In circumstances where the plaintiff, although squarely on notice of the contents of Mr Brigham’s affidavit from 6 July 2017, failed to make an application for a confidentiality order, there is nothing unusual in the circumstance of non-parties obtaining access to that affidavit on the court file. That outcome was governed by rule 28.05(2).
The plaintiff submitted that if his application for an extension of time is not granted he will be denied the opportunity to have the allegations the subject of the adverse media reporting tested in court.[73] This submission is misconceived to the extent that it suggests that the current proceedings would provide an opportunity for the plaintiff to test the substance of the allegations in [28] of Mr Brigham’s affidavit. In this respect, I agree with the observation of Ginnane J in Nikolic v Chief Commissioner of Police:[74]
This case does not require or indeed permit the court to consider whether an exclusion order should have been made against Mr Nikolic. The court’s function is to determine whether the legal procedures the Chief Commissioner was required to observe were observed and no more. The court’s function is to declare and enforce the law which determines the limits and governs the exercise of the decision maker’s power.[75]

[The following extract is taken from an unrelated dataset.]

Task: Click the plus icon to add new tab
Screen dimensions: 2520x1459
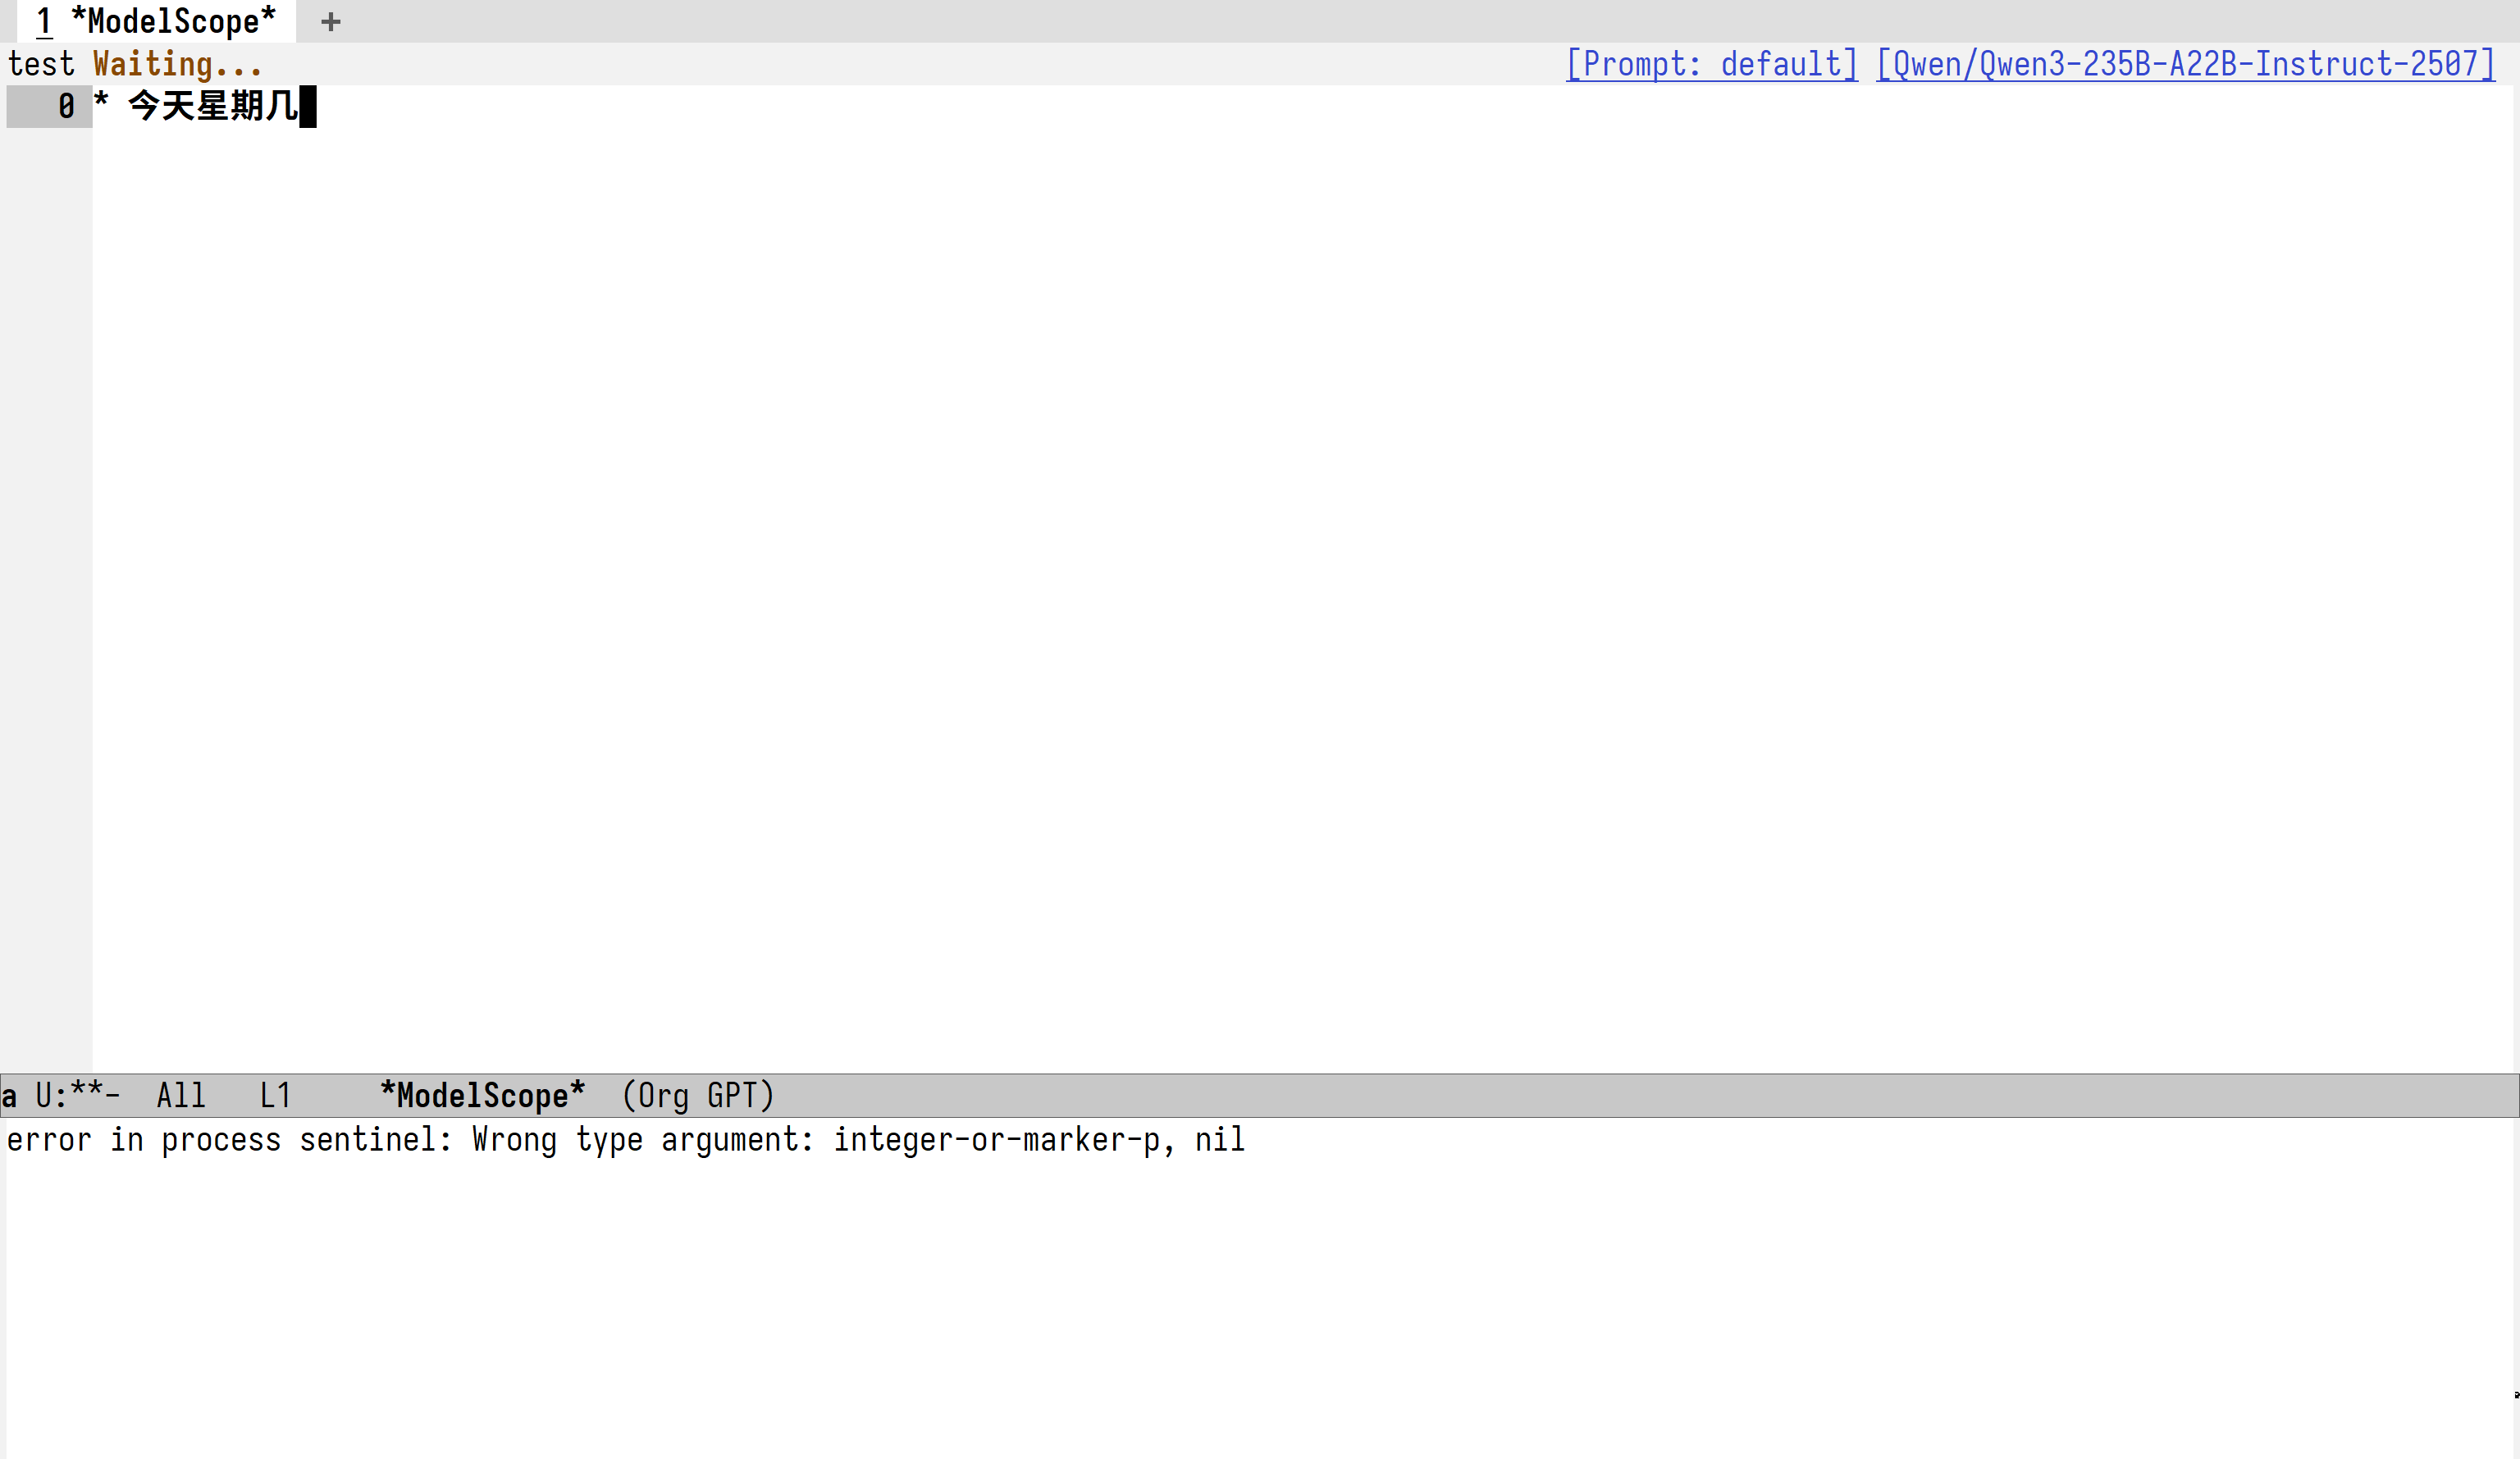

[73]Affidavit of Paolo Tatti sworn 22 August 2017, [79]; Plaintiff’s written submissions dated 21 August 2017, [21].
[74][2016] VSC 333.
[75]Ibid [7]. See also Attorney General (NSW) v Quin (1990) 170 CLR 1, 35.
If I am wrong in reaching the conclusions set out above, and the circumstances of the publication of the contents of Mr Brigham’s affidavit is a circumstance which favours the grant of an extension of time, I would in any event conclude that the plaintiff should not be granted an extension of time for the filing of the AOM.
There are considerations which favour the grant of an extension of time:
(a) the adverse impact of the second exclusive orders upon the plaintiff’s freedom of movement and association;
(b) the absence of any prejudice to the defendant if an extension of time is granted; and
(c) the plaintiff has an arguable case.
When the matters set out above are weighed against:
(vi)Post 20 July 2016 the plaintiff made a deliberate decision not to proceed to file an AOM, notwithstanding clear indications he had given immediately prior to 20 July 2016 that he would do so;
(vii) There is no satisfactory explanation for the plaintiff’s failure to have made any contact with the defendant/VGSO between 20 July 2016 and 1 February 2017;
(viii) The period of delay between 5 August 2016 when the 60 day time limit expired and the date of actually filing the AOM is significant, and there is no reasonable explanation for that delay;
the plaintiff falls well short of establishing special circumstances which justify the grant of an extension of time for the filing of the AOM. I would come to the same conclusion even if I accepted the plaintiff’s contention that the adverse media publicity received by the plaintiff post 8 August 2017 was a factor in favour of the grant of an extension of time.
I shall provide the parties with an opportunity to make submissions on the form of orders to give effect to these reasons for judgment, and on the question of costs.